Your answer must repeat all of the entries word for word, without any images.

START Provided entries

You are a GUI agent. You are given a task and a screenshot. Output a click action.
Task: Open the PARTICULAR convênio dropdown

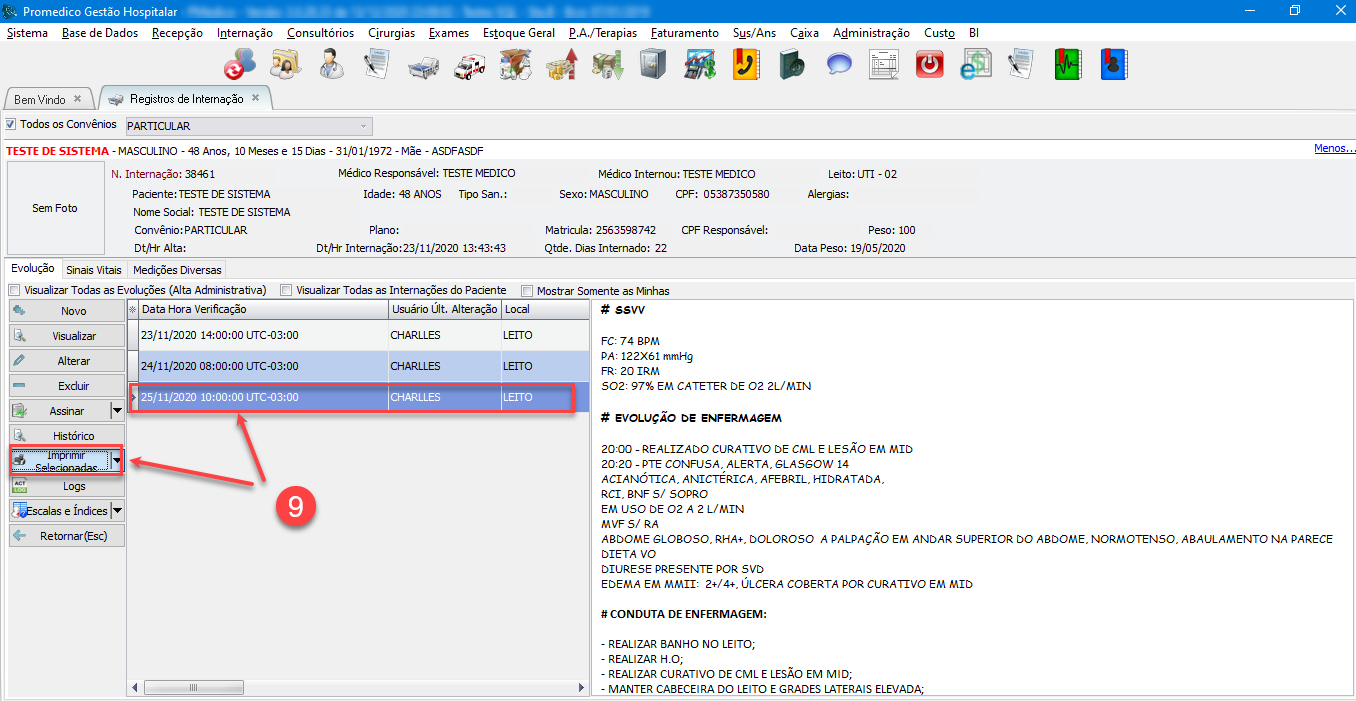pos(362,126)
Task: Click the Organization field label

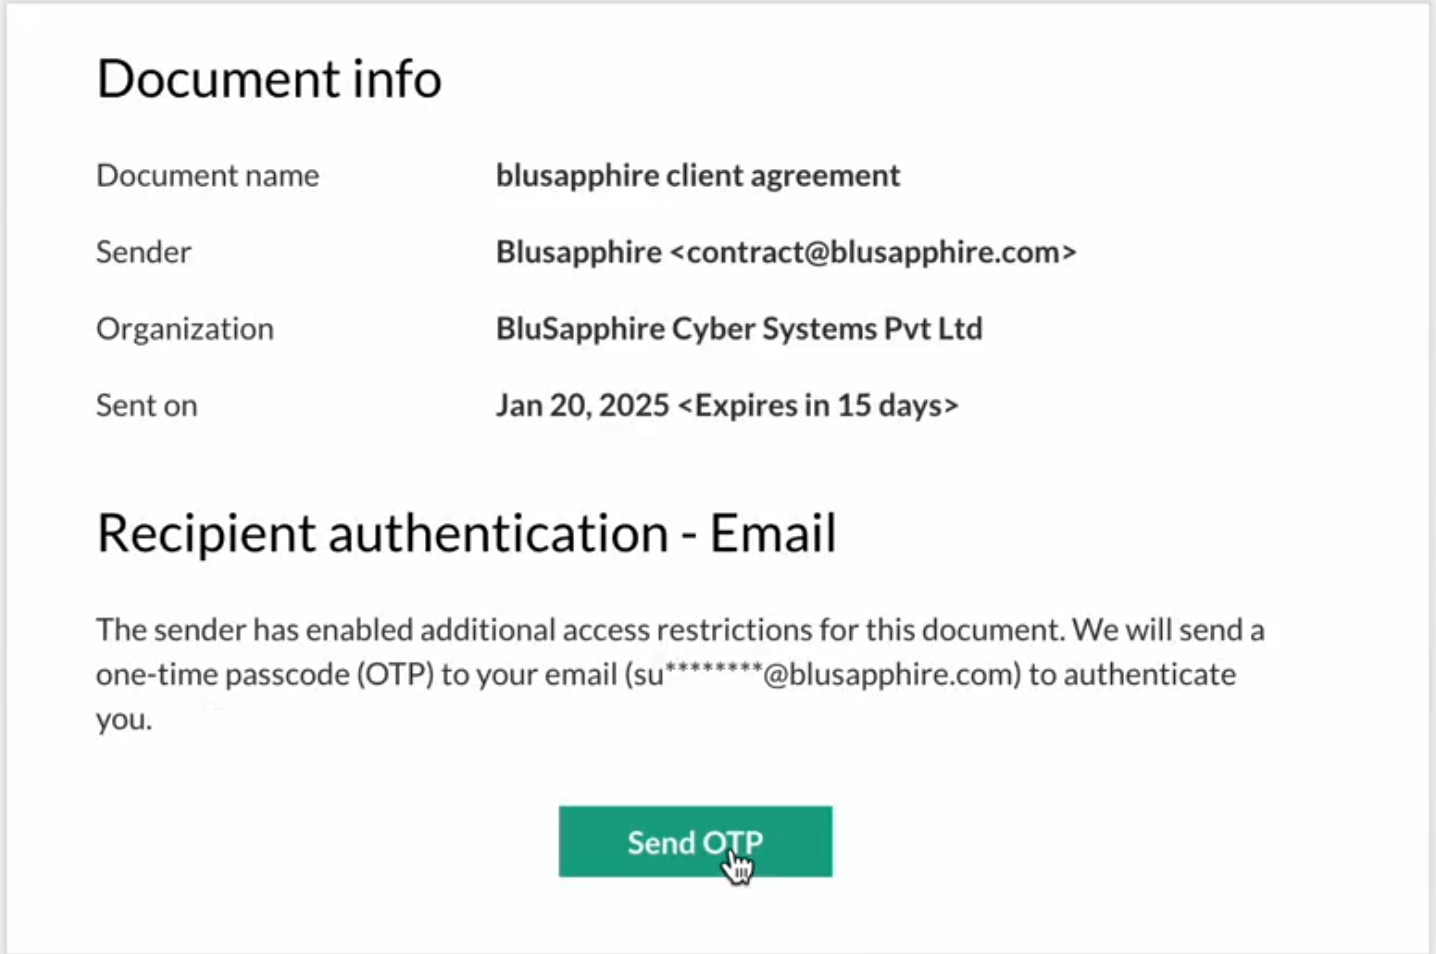Action: [184, 329]
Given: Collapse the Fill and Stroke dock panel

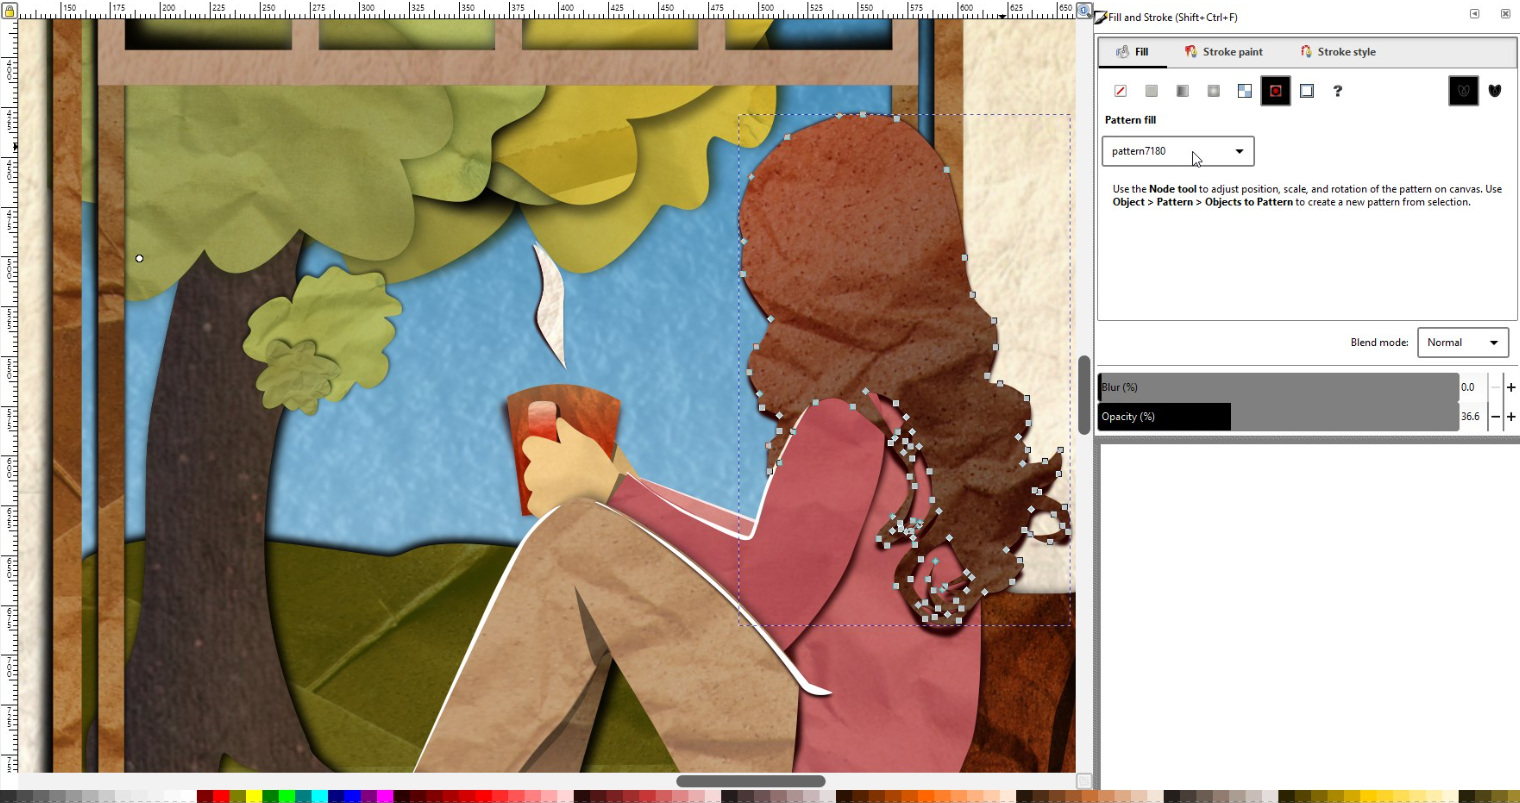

END Provided entries

◆ **Exercise solution**:
You are a GUI agent. You are given a task and a screenshot. Output a click action.
Task: Open the PARTICULAR convênio dropdown

pos(362,126)
Task: Click the Organization field label

Action: [184, 329]
Given: Collapse the Fill and Stroke dock panel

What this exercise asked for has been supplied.